「ゲド戦記」

ところで、本屋でル・グウィンの『ゲド戦記』がソフトカバーになっているのを見て嬉しかった。モニターでは映画の予告編を流していたけど、ハイジみたいな昔の宮崎駿風の絵柄。見たいかどうかは微妙な感じ。でも、スタジオ・ジブリが『ゲド戦記』をとりあげるのは妙に納得がいく。

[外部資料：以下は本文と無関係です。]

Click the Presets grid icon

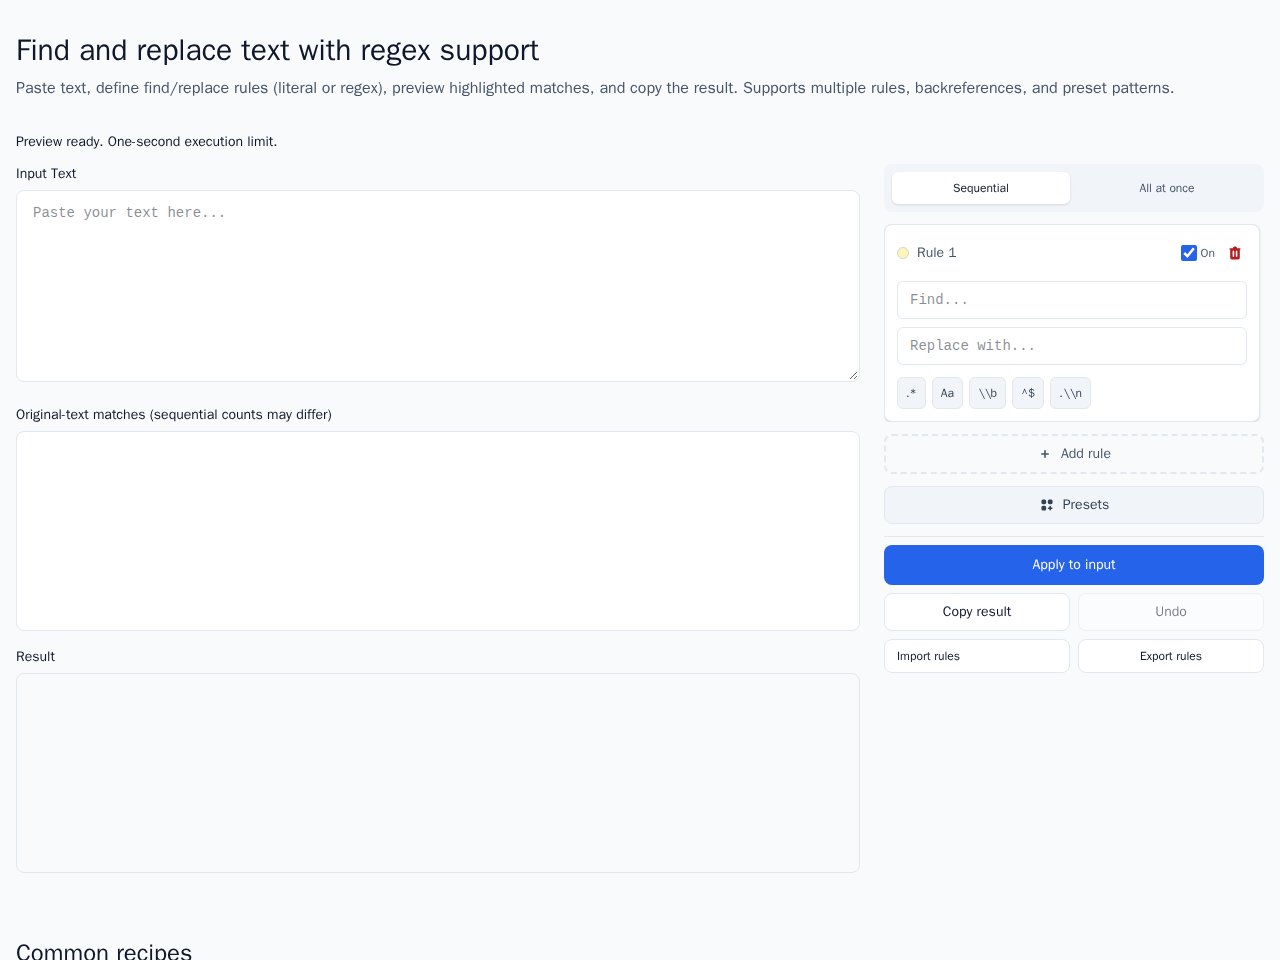click(1047, 505)
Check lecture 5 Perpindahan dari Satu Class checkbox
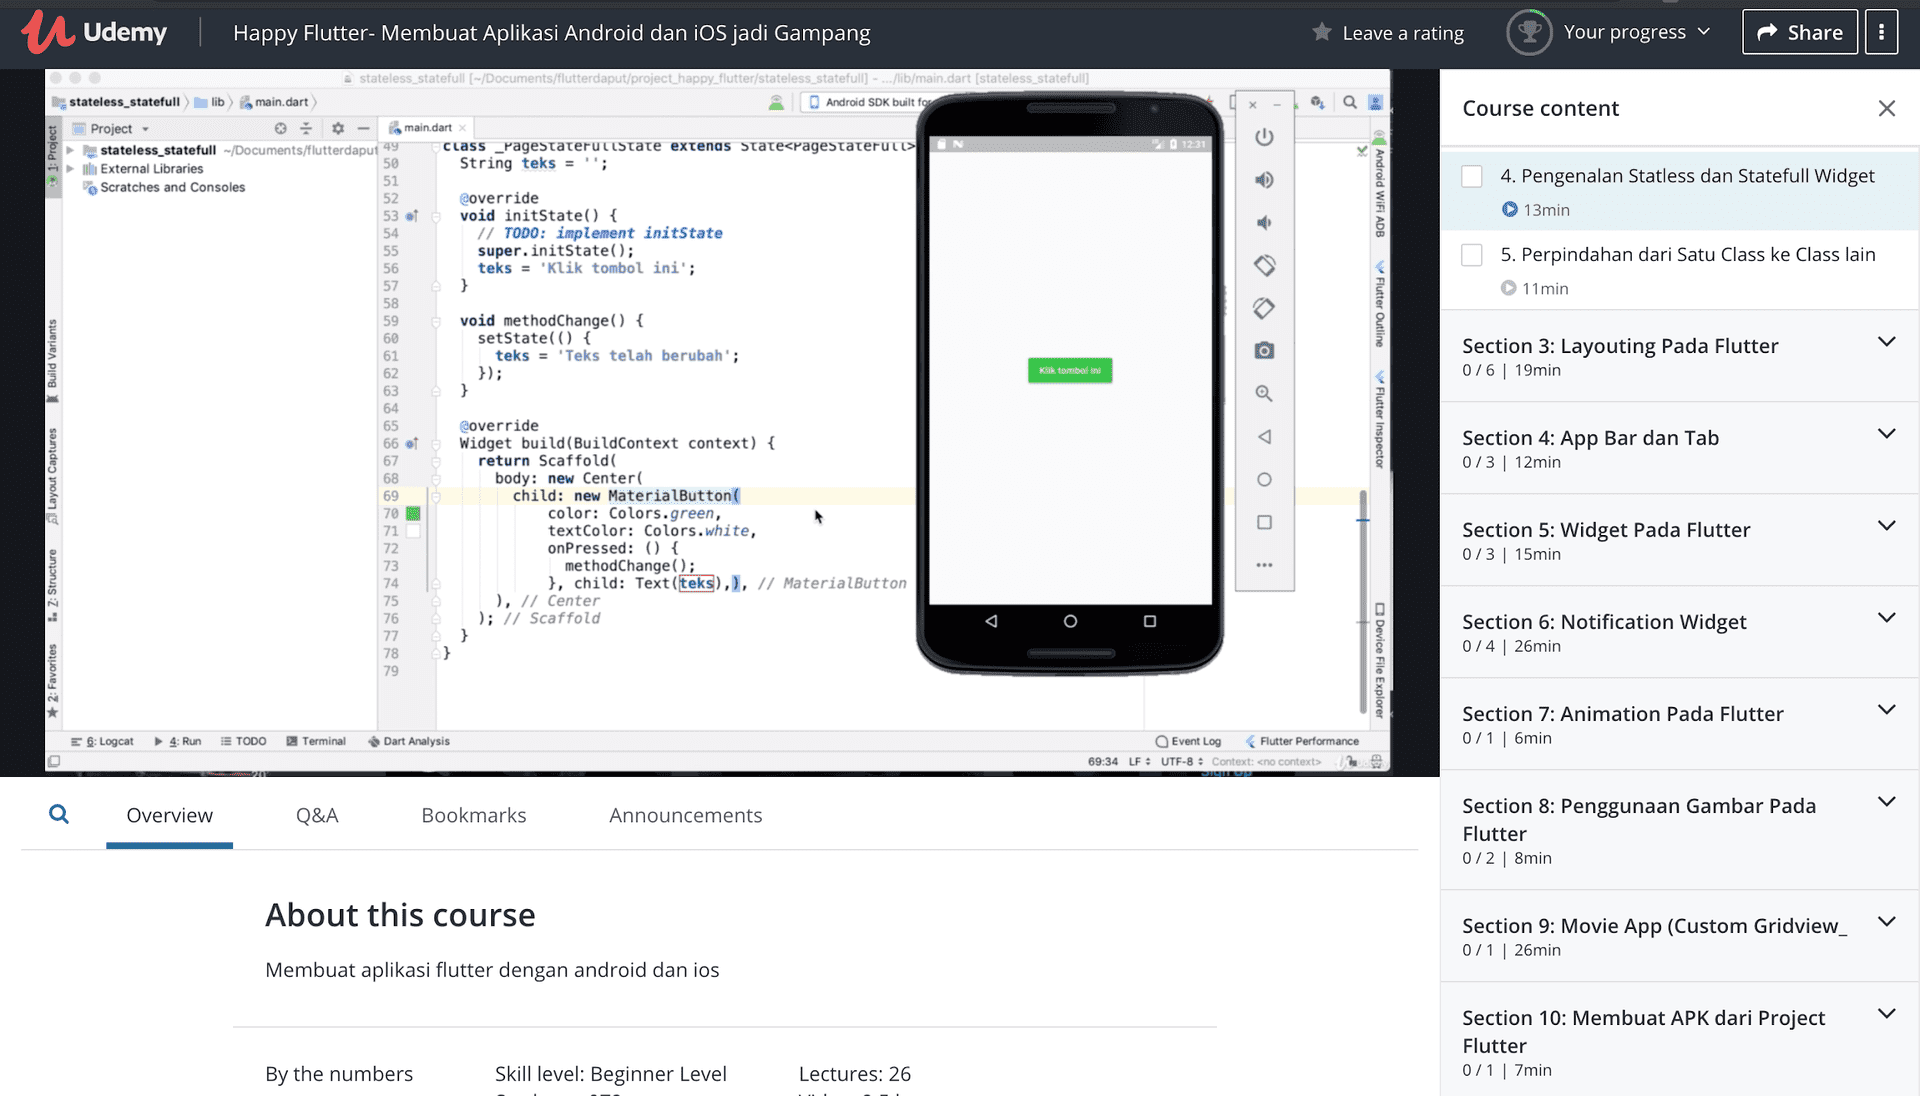1920x1096 pixels. pos(1472,255)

ゲド戦記』にはまったのは四年くらい前で、十分大人(おじさん)になってからだ。むしろ子供の頃は馴染めないものを感じていた。はまった理由は、『ゲド戦記』にある「本来性の感覚」のようなものを感じたからだと思う。きりがなくなるので詳しくは書かないけど、これは十九世紀の大小説が持っていたもの、おそらくはマンの『魔の山』やコンラッドの『ノストロモ』などを境に、現代小説では不可能になったものだ。これはルカーチのいう「叙事詩」、ブロッホのいう「希望の原理」に関わる。しかしこの「希望の原理」は二十世紀ではむしろ大衆文化の中に息づくことになる。『ゲド戦記』と宮崎駿の作品の共通点は、どちらもほとんどの小説や映画と言った凡百のハイ・アートを超える質を持ちながら、やはり大衆文化としかいいようがないことだ。これは単なるポピュラリティの問題ではなく、「作品」がどのように大衆の欲望と関わるのかということに関係している。